*TASK:* Report every line of the entries that contains the word "cell".

Collected data entries:

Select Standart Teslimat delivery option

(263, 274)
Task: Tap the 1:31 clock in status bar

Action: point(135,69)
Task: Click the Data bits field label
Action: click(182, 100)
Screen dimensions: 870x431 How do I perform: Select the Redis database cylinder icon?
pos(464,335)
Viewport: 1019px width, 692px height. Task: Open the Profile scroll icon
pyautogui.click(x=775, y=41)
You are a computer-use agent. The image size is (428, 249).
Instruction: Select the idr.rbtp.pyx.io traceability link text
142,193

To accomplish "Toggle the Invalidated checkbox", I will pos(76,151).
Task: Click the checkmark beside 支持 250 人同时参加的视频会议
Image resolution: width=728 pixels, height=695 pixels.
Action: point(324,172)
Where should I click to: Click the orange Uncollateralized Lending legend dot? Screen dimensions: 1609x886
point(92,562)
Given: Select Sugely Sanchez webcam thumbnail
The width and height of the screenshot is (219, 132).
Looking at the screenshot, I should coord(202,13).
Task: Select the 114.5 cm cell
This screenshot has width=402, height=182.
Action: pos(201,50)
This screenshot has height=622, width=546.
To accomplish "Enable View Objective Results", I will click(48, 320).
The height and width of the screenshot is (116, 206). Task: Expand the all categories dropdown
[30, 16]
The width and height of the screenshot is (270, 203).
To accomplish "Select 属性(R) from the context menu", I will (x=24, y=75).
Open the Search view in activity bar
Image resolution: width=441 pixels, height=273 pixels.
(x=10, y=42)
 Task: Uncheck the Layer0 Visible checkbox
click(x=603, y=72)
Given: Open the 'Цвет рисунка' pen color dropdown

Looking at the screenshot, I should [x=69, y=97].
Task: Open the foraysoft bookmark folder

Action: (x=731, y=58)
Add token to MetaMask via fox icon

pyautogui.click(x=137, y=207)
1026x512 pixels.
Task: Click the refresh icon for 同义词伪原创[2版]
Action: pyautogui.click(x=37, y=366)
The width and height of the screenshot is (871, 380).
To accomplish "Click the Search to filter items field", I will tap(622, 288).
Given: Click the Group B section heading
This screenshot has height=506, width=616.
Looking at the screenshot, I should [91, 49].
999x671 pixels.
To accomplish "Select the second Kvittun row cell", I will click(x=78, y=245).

*RESULT OF THE TASK:*
Task: Select the 114.5 cm cell
To accomplish "Select the second Kvittun row cell", I will click(x=78, y=245).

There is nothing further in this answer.